**SOURCE EXCERPT:**

---

On Monday night, while watching the descent of doom on Kingsmead and witnessing the collective South African psyche sink into the quagmire of the deep, dark abyss, I could not help but recall the words of Bob Marley, who sang: “Emancipate yourself from mental slavery for none but ourselves can free our mind … don’t be afraid of atomic energy, because none of them can stop Jah [God’s] time.”
While the cameras trawled and panned the ocean of depression as manifested in the noticeably dejected body language, I saw, in the drenching, salivating and drooling rain the marked face of an utterly amused Fate/ Providence/Reality, who relished pissing on the grand parade of mediocrity, madness and false hope embodied by the International Cricket Council month of mental mayhem.
It was far from the emancipation spoken of by Marley. It was also the months of Lotto mayhem with queues snaking around the country as we submerged our minds, pockets and hopes in the possibility of becoming an instantly gratified son of capitalism with lots of capital to, forever, change our lives.
This time the Lotto was called cricket and we were all hoping, again, to be salvaged by our gladiators. I could not help but reminisce about the gladiatorial arena while watching our ovals fill to the brim with the savagely false hope that would/should/could cut us loose from the feeling of despair, despondency, hankering and lamenting for all that we want while doing little to achieve our desires.
Instant gratification. The McDonald’s of our dreams, the Wimpys of our desires and the Kentuckys of our hopes. Fast foods, fast solutions and a fast life to nowhere.
African renaissance? Upliftment of the people through the power of balls flung, hit, thrashed, thrown or kicked? Twenty-seven years of incarceration and our New Messiah, Madiba and his thousand-and-one cohorts, feeding the people the false hope of salvation while the Middle East and her messiahs have kept us hoping since time immemorial with no arrival time for the saviour.
The Lion called Fate intervened in our collective madness and devoured our gladiators, role models and mediocre flingers and batterers of balls into submission as they sat stunned by the awesome reality of their loss. How I wished we could feel that depressed and awed by the reality of Aids. I hoped, quietly, that our business community and economic saviours could plunge so much money into poverty relief. I wished that we could become that stunned by the interminable abuse of our children, women and old people. I wondered if we could ever feel that devastated by the continuing existence of racism in our midst.

---

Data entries
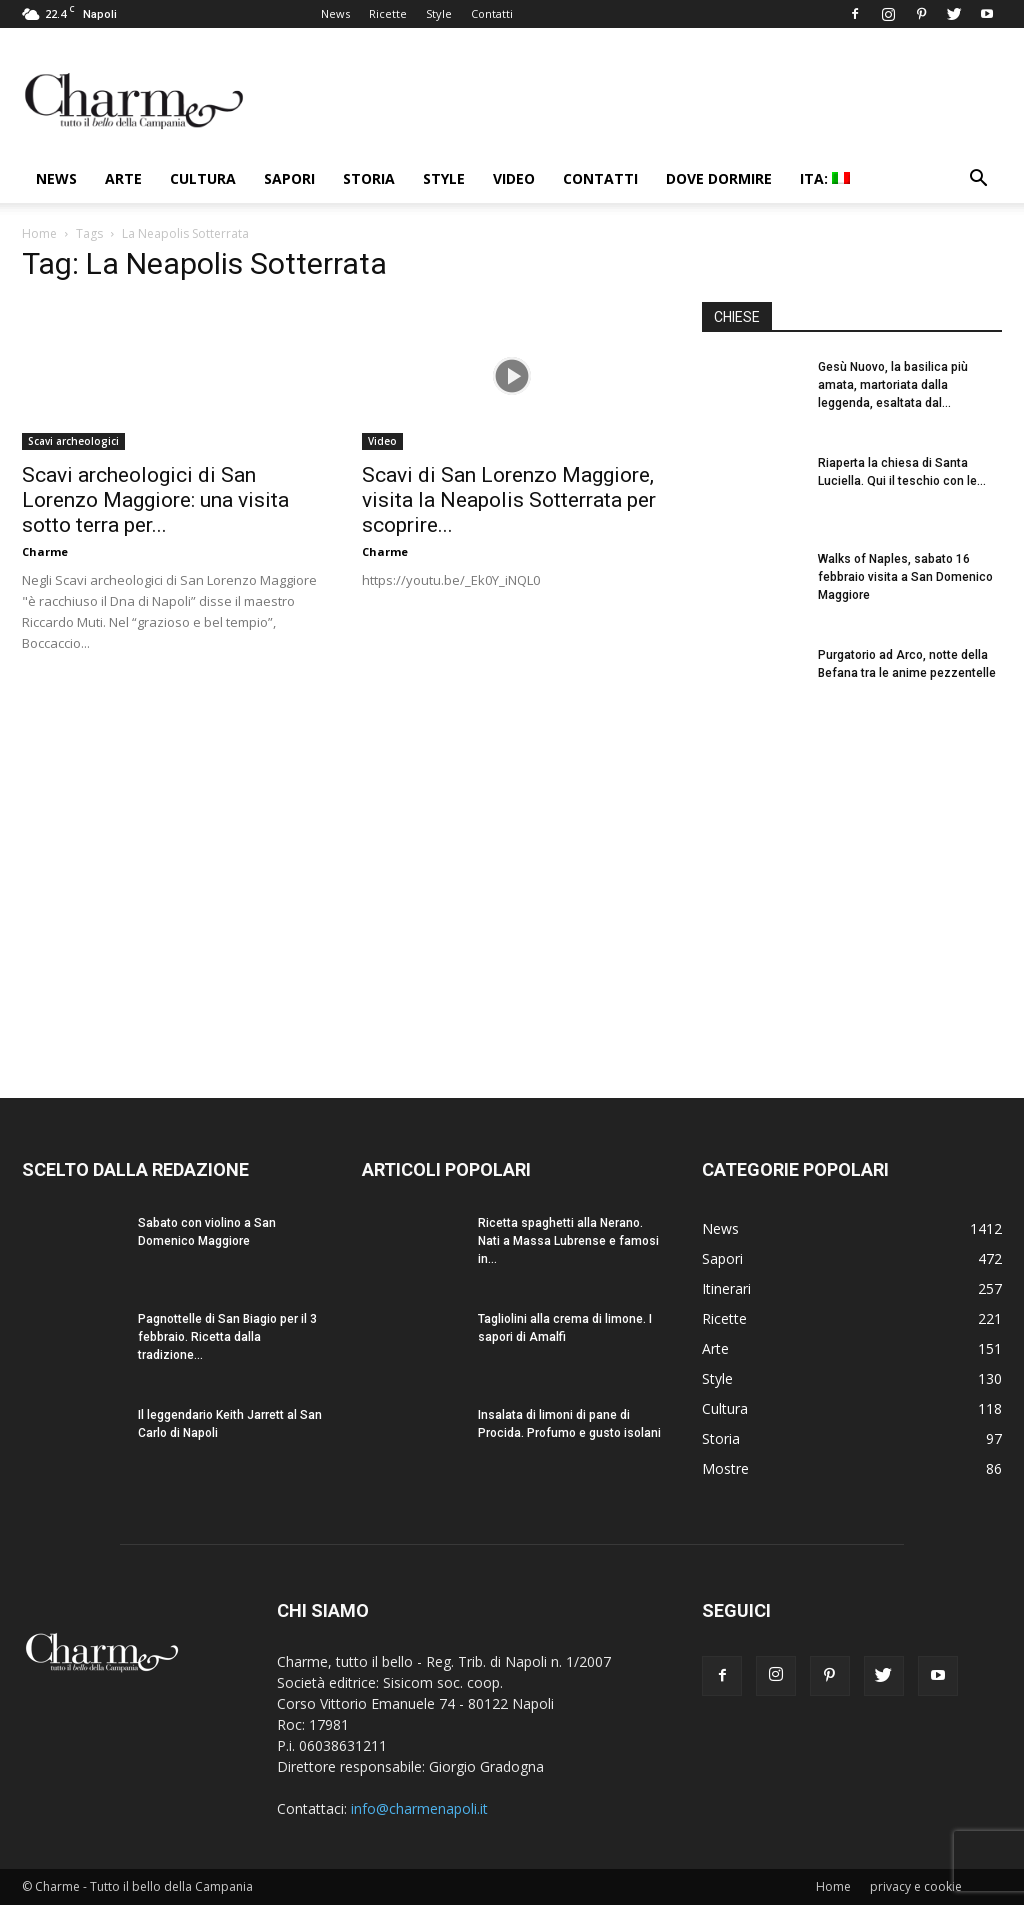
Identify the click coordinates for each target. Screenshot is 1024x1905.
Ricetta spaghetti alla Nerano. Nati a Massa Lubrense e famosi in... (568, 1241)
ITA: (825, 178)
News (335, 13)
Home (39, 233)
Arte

---

**TO DO:**
In the piece on South Africa's cricket loss above, start at the words "African renaissance? Upliftment" and stop after "for the saviour.". Output that stretch word for word.

**ANSWER IN FULL:**
African renaissance? Upliftment of the people through the power of balls flung, hit, thrashed, thrown or kicked? Twenty-seven years of incarceration and our New Messiah, Madiba and his thousand-and-one cohorts, feeding the people the false hope of salvation while the Middle East and her messiahs have kept us hoping since time immemorial with no arrival time for the saviour.